What happened in Rajshahi on Sunday when a police constable's hands were blown off while fending off a homemade explosive device, and on Monday with the bestial attack on a lone policeman, by Jamaat-Shibir goons, were meant to provoke a backlash. Jamaat has embarked on sinister tactic, more of which later; but first on the vulnerability of the police.
Of late the police have been subjected to various forms of assault. I do not ever recall instances where police contingents have been attacked in a preplanned manner with the intention to kill. All these have happened in the last one month in several parts of the country, all in the name of politics, all on the grounds that the opposition's back has been pushed to the wall, all in the name of exercising one's political rights, and in the last two days the attacks were carried out to protest the arrest of Shibir general secretary.
Why have the police been made to look so helpless?
I suspect there is flaw in the operational procedures of the police, because nothing can justify police actions which in the last several weeks have left more than hundred people dead all over the country and scores of policemen killed and injured. And the police have been accused of discarding the principle of use of minimum force.

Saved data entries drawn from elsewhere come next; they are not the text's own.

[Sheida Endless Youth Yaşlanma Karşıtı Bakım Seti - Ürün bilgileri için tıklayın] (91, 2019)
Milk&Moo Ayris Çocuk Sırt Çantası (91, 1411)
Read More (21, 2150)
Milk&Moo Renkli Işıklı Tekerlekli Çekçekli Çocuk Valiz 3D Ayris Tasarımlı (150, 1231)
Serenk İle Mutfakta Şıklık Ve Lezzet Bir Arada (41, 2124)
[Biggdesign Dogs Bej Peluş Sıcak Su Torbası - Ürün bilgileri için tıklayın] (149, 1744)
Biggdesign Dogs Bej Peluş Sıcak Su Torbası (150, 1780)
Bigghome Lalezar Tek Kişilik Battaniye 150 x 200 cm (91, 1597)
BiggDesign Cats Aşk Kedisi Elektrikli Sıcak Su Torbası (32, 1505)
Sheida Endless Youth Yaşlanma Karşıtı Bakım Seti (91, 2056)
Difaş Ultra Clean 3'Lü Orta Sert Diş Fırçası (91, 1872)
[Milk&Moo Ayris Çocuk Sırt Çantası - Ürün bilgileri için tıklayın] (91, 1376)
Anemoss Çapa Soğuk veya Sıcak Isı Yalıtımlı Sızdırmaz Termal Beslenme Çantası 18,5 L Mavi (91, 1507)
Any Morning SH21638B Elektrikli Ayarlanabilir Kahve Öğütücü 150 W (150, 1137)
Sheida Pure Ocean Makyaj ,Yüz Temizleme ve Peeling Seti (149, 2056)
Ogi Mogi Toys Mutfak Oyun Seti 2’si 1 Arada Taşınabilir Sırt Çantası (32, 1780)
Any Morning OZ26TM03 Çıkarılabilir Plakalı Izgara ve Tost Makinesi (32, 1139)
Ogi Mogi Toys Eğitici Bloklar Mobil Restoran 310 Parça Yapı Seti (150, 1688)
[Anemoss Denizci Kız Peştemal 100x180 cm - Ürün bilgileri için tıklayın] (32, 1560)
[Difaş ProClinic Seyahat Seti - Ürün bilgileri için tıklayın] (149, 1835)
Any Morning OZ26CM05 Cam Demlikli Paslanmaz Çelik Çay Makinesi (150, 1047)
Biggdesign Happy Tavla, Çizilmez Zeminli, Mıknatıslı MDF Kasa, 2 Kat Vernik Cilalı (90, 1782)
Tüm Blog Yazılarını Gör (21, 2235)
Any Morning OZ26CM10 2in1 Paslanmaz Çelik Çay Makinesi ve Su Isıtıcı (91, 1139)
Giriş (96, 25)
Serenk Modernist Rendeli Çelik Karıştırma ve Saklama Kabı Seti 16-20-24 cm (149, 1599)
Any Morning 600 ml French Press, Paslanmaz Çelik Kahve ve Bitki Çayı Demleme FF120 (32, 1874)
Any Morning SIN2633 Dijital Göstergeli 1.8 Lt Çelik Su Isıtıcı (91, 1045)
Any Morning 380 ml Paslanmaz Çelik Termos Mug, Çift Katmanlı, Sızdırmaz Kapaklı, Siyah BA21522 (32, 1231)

However, there have been instances where police have shot people at point blank range without rhyme or reason. The matter has not been helped by ordering the police to shoot at sight. "Shoot at sight" cannot be the normal procedure that is adopted by the police on crowd control duty. There are clearly defined circumstances when the police can resort to that extreme measure, but that is never resorted to without first adequately warning the crowd. And, surprisingly, not a single inquiry has been conducted into these killings and deaths.

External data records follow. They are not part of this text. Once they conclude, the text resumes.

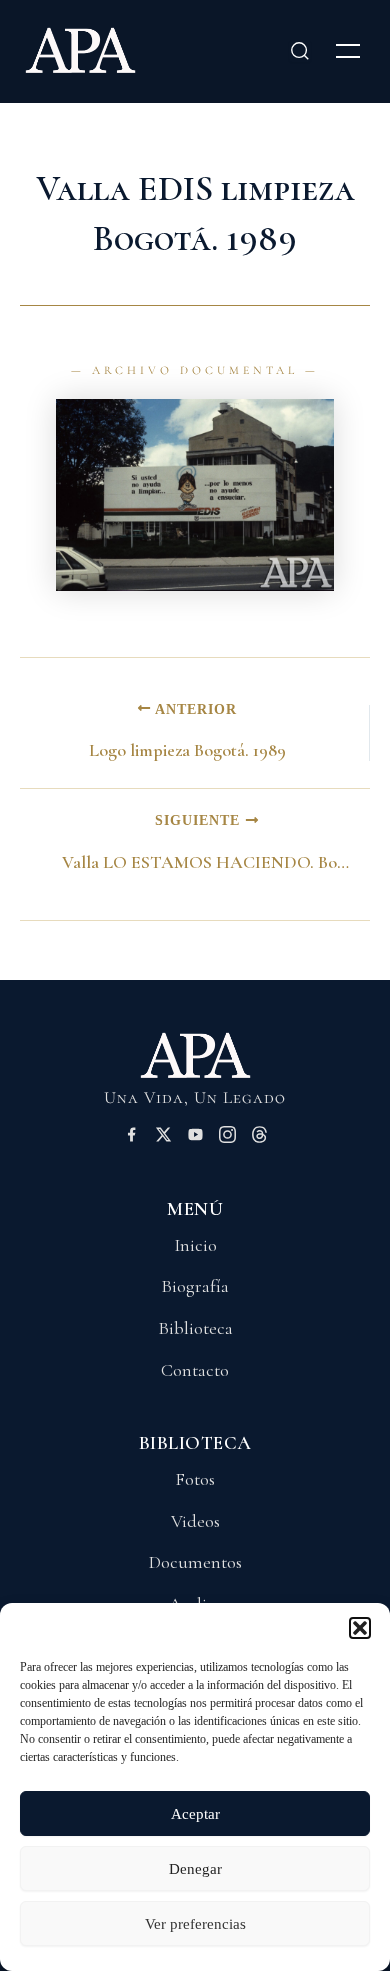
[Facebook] (131, 1138)
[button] (360, 1628)
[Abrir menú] (348, 51)
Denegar (195, 1869)
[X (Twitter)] (163, 1138)
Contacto (195, 1370)
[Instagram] (227, 1138)
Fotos (195, 1479)
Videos (195, 1521)
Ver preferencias (195, 1924)
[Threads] (259, 1138)
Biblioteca (195, 1328)
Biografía (195, 1286)
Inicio (195, 1245)
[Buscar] (300, 51)
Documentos (195, 1562)
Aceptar (195, 1814)
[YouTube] (195, 1138)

That notwithstanding, I do not think that these are all revenge attacks on the police. Targeting the police serves the strategic aim of the opposition, but these have come about also due to several of the inherent deficiencies in the operational procedures, resources, and protective measures of the police.
Regrettably, protests by the opposition have become more violent than anytime in the past, and these have more widespread, resulting in the depletion of the force. And the strength of the police force in a particular situation is sometimes so pitifully small that they are no longer able to project themselves as deterrence, which a police force should normally do. And in many cases they have been isolated and picked on individually, as had happened in Rajshahi. And with the type of weapon and the protective gear they have, and with the strength they command on the spot, opening fire at the very sight of the mob becomes the only option.
It speaks poorly of police operation procedures when an SI gets separated from his group; it was a sorry sight that none of his compatriots came to his aid when he was being savaged by the Shibir activists. And none of the many "brave men" around that place, including so many TV camera crew, felt any moral obligation to come to his aid either, till one brave lady passing by in a three-wheeler took the wounded policeman to the hospital. Shouldn't there have been a standby contingent to rush to the spot the moment the SI was attacked? I am inclined to think that there was, but it is most likely that the standby force was without any transport they could use to move quickly to the spot.
As for the Jamaat-Shibir tactics, obviously the aim is to make people lose faith in the law enforcing agencies, and certainly no force that appears unable to protect itself, can engender confidence in the public mind. And what we are seeing being done, pre-hartal and on hartal days, fits more the definition of terrorism and subversion than political violence.
It is sheer luck that the derailment of a train near Comilla on Tuesday did not cause any deaths but I am sure that the Jamaat-Shibir activists are not unaware of the fact that they had put the lives of more than a thousand people at risk by removing fishplates from the railway tracks. If this is not subversion than what is. By ratcheting up the level of violence and exposing the inadequacy of the police they are precipitating a situation hoping that it would force the involvement of the army.
Surprisingly, the police are approaching the present situation as exclusively a law and order issue; it is much more than that. The government must revisit the tactics of the police, their capability, strength, and availability of adequate resources to respond with least casualties on either side.
The writer is editor, OP-ed and Defense & Strategic Affairs, The Daily Star.